I'd better tell you that if you refer to a person as cucumber, it means you think he/she is acting in a silly or stupid way.


----------



## MissPrudish

I think I'm starting to understand what is it for arugunu...Especially after reading your last comment.

Thanks anyways.


----------



## Chazzwozzer

Hıyar means _jackass_ in Turkish slang. There seems to be a missing part of this sentence.

By the way, both hıyar and salatalık mean cucumber in Turkish. As I've heard, salatalık is used more. Maybe as a result of hıyar's slang meaning.


----------



## arugunu

That type of referring is widely used among men, but it's better not to refer a woman/girl as a cucumber. It's very rude actually... I hope i could help you.


----------



## arugunu

I guess, because "hıyar" is rural, that's why we never ask for one kilo hıyar.

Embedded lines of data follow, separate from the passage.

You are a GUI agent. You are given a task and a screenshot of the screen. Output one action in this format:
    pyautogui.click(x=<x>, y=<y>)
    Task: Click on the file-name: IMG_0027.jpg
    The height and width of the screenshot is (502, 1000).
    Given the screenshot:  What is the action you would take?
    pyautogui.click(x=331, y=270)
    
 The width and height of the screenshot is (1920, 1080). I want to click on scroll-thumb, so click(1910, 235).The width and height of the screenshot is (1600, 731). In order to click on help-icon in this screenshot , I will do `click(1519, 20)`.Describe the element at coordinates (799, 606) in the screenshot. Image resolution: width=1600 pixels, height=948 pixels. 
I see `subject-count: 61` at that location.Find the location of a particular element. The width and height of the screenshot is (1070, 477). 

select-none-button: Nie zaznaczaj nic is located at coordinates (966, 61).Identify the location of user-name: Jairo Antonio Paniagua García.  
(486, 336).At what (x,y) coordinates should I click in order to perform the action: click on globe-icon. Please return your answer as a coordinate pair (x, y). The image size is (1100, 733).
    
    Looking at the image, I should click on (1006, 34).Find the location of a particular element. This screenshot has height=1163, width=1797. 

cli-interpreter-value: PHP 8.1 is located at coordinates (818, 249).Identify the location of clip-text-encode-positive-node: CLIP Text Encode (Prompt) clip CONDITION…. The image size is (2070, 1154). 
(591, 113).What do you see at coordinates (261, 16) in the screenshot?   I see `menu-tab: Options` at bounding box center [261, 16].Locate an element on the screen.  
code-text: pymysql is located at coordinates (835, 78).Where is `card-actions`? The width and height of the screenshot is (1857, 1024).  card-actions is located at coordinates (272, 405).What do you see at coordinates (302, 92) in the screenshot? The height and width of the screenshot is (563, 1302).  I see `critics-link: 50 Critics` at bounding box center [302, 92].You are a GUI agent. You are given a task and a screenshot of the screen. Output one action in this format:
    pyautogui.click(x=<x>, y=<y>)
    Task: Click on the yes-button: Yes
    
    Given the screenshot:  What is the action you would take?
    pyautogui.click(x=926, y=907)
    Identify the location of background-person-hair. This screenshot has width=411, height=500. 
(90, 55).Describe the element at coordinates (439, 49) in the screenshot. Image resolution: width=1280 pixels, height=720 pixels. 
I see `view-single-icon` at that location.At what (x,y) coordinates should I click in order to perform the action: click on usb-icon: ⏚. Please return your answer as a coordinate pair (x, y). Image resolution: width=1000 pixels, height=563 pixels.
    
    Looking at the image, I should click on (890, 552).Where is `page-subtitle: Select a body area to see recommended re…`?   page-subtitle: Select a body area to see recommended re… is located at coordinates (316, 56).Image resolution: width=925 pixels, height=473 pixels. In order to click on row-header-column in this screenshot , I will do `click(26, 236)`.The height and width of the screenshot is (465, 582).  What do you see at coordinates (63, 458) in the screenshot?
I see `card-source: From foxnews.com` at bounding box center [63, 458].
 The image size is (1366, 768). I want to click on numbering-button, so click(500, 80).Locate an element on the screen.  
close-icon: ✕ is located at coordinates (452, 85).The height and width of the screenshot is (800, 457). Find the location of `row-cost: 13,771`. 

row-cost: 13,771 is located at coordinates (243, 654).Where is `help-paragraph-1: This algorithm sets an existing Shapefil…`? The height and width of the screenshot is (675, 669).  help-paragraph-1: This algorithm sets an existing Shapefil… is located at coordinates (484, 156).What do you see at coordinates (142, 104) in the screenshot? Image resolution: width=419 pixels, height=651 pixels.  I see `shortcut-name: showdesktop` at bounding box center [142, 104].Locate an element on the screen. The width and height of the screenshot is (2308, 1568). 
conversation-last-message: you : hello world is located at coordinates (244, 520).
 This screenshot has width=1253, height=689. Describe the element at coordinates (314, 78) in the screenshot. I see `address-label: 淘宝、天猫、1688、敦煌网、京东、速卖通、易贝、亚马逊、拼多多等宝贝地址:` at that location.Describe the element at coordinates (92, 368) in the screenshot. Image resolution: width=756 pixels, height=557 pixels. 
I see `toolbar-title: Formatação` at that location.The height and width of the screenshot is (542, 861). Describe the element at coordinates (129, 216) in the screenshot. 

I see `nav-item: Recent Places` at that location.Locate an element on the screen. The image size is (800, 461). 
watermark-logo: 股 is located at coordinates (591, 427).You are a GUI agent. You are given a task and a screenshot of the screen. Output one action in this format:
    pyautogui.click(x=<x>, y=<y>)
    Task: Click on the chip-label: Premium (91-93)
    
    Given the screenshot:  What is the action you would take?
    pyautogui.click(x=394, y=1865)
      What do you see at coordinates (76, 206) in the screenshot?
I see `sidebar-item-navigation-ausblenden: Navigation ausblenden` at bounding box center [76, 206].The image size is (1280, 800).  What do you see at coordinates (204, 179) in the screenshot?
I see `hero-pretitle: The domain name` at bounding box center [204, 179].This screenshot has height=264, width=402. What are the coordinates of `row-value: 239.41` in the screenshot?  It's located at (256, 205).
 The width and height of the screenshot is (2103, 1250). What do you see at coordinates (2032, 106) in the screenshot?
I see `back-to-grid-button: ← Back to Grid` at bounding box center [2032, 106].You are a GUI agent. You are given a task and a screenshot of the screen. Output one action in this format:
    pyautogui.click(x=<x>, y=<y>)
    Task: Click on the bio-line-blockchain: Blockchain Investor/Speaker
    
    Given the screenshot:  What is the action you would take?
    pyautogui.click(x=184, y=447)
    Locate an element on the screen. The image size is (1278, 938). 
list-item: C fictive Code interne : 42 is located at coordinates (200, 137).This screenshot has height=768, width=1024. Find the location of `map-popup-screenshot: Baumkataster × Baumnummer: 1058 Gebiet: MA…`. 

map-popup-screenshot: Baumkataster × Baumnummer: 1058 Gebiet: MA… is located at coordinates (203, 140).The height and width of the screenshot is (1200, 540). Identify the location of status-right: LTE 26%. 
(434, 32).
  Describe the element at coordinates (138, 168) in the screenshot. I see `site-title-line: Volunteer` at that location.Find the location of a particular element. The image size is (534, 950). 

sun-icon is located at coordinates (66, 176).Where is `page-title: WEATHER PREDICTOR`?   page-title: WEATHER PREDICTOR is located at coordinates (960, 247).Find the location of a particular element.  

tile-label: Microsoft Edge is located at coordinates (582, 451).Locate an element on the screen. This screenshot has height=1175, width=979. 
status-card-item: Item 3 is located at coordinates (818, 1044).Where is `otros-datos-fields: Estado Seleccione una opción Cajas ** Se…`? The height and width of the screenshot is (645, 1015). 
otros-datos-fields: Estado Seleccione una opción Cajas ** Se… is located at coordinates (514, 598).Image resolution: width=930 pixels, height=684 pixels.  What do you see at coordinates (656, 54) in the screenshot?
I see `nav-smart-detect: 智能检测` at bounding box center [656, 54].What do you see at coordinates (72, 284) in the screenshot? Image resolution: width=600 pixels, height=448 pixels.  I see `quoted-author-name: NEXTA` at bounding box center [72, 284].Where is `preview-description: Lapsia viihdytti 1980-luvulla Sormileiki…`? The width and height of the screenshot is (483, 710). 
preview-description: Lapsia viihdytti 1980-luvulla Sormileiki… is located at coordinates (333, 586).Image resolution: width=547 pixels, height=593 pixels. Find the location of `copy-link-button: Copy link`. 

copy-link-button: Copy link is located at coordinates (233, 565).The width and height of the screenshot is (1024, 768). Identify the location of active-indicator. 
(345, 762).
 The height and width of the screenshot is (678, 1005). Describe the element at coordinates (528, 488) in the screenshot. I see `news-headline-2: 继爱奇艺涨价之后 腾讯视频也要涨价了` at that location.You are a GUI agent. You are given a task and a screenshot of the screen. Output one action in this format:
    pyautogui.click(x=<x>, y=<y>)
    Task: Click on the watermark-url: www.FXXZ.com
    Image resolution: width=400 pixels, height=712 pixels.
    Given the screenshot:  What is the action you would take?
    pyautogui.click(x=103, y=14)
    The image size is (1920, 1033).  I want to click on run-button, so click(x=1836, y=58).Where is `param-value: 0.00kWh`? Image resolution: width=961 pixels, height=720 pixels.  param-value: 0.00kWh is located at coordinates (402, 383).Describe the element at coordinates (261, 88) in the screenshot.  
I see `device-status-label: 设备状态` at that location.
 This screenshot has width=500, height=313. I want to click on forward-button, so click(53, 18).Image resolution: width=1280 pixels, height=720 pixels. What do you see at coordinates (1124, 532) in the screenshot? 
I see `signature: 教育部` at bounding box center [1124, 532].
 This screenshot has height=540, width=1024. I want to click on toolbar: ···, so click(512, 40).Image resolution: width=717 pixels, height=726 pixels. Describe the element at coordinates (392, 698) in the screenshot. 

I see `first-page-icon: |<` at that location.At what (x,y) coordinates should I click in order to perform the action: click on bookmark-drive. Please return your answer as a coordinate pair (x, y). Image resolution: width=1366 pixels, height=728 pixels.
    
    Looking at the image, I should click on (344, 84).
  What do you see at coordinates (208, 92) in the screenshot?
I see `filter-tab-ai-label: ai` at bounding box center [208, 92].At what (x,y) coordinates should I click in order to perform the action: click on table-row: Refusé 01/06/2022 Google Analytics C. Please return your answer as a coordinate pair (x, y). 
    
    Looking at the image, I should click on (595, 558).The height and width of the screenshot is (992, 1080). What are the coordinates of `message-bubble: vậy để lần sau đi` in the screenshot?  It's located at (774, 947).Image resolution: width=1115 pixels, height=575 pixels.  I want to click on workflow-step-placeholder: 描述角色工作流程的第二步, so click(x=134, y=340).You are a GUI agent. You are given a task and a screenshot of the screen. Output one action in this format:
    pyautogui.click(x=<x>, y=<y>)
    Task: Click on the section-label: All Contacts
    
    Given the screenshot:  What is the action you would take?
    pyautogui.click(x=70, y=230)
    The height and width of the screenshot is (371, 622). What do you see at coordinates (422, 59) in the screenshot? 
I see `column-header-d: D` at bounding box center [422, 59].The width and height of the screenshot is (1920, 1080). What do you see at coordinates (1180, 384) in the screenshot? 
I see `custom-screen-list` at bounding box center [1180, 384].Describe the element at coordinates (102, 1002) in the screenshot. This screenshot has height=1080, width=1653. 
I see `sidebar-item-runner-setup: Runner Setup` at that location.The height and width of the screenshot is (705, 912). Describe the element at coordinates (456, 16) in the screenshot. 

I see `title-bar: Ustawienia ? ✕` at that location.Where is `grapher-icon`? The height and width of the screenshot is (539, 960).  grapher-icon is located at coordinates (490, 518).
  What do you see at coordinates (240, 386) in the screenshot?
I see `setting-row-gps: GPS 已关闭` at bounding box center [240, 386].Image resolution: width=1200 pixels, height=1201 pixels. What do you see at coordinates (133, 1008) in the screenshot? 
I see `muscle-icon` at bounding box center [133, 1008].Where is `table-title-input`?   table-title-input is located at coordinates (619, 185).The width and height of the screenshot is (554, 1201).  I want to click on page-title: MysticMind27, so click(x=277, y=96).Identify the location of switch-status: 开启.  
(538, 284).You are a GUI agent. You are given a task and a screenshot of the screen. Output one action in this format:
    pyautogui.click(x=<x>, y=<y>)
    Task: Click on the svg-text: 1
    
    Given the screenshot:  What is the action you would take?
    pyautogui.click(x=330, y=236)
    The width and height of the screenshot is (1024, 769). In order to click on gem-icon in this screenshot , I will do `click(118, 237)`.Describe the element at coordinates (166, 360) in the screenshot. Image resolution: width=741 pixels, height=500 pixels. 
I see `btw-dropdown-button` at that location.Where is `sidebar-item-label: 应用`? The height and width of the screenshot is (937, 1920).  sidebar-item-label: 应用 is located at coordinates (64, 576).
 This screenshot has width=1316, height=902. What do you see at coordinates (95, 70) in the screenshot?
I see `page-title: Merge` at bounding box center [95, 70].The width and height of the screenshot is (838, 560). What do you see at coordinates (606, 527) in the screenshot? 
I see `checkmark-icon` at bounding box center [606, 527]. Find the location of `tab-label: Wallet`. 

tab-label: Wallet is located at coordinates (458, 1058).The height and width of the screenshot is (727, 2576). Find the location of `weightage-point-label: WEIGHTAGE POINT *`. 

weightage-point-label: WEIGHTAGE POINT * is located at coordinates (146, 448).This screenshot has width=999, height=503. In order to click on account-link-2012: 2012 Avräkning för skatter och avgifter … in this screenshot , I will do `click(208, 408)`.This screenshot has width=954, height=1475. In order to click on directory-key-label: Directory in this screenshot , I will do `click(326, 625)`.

Am i right, Chaz?
: ))


----------



## Chazzwozzer

arugunu said:
			
		

> I guess, because "hıyar" is rural, that's why we never ask for one kilo hıyar. Am i right, Chaz?
> : ))


Maybe it's just "rural" for a Istanbuler, though.  Here in Antalya, you might hear urban people ordering green grocers hıyar, as well as, salatalık. To be honest, I really don't have an idea whether it is rural or not. I can tell you many words that are rural, but that one, well...  I am absolutely clueless here.


----------



## arugunu

That's strange, because i haven't seen many urban people say that., just a few. And by the way i'm not an Istanbuler : ))) Actually where i'm born is not far from Antalya.


----------